[Article]

....

# 2012 changes in fully paid PRSI contributions wil stop me from getting an OAP



## PMI (6 Apr 2006)

I find that the 2012 changes in fully paid PRSI contributions wil stop me from getting an old age pension. I am aged 59 years and I am on the wrong side of this date by about 8 months.
I have about 360 Fully paid Class "A" contributions and also have over 30 years of Class "D" contributions. This I believe will get me a Pro Rata pension when I reach 65.
I am now retired from employment and I am on retirement credits.
Is it possible for me to pay voluntary contributions in order for me to acheive enough for a Old Age Pension at 66.


----------



## ClubMan (6 Apr 2006)

*Re: Old Age Pension*

Have you checked the voluntary PRSI contributions page to see if it might be applicable in your situation?


----------



## CMCR (7 Apr 2006)

*Re: Old Age Pension*

If you are currently signing for Class A Retirement credits, it may be worth your while signing on for voluntary contributions. 

However - it is impossible for anyone on AAM to give you an answer to this question without more information - and access to your social insurance record. These pensions questions are very tricky and I would be very hesitatant to give any further information. 

Contact Forecast Section at the Pensions Service Office of DSFA. It is their role to examine these issues and it *may be very worth your while* to do so.

....

[Given entries]

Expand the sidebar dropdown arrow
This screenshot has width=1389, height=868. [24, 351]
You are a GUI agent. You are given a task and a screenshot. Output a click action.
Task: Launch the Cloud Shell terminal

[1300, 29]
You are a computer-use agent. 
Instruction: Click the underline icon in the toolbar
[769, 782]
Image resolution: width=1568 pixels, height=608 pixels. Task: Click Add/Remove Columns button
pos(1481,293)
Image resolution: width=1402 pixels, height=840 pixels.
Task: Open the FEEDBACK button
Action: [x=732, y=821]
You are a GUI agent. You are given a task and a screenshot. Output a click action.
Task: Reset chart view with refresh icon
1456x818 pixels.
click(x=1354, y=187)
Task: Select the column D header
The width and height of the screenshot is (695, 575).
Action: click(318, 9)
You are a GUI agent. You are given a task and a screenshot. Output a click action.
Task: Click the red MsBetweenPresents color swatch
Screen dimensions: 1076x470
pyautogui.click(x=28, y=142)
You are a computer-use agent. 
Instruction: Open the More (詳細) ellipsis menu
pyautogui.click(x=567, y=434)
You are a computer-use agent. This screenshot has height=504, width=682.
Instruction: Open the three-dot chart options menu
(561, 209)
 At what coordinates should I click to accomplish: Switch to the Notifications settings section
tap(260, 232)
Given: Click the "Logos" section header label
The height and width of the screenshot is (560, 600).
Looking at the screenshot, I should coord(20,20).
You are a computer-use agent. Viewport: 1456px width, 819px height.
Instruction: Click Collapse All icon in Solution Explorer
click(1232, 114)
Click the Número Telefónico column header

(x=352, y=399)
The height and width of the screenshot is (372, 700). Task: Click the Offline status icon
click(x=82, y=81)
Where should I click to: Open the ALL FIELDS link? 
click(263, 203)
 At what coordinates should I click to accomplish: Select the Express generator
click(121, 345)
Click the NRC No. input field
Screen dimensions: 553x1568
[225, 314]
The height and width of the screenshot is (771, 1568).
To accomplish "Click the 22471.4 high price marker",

....

[Problems to solve]
**A.** Reproduce the PRSI thread word for word, starting with "## PMI (6 Apr" and going on through "Pension at 66.".
**B.** Answer these questions from the PRSI thread:
(i) What age does PMI give for themselves?
(ii) About how many fully paid Class "A" contributions does PMI say they have?
(iii) Which office does CMCR recommend contacting?
**C.** Translate this sentence from the PRSI thread into Spanish: "Have you checked the voluntary PRSI contributions page to see if it might be applicable in your situation?"
The data aren't needed for any of these tasks.

[Results of the tasks]
**A.**
## PMI (6 Apr 2006)

I find that the 2012 changes in fully paid PRSI contributions wil stop me from getting an old age pension. I am aged 59 years and I am on the wrong side of this date by about 8 months.
I have about 360 Fully paid Class "A" contributions and also have over 30 years of Class "D" contributions. This I believe will get me a Pro Rata pension when I reach 65.
I am now retired from employment and I am on retirement credits.
Is it possible for me to pay voluntary contributions in order for me to acheive enough for a Old Age Pension at 66.

**B.**
(i) 59 years.
(ii) About 360.
(iii) The Forecast Section at the Pensions Service Office of DSFA.

**C.** ¿Ha consultado la página de cotizaciones voluntarias del PRSI para ver si podría aplicarse a su situación?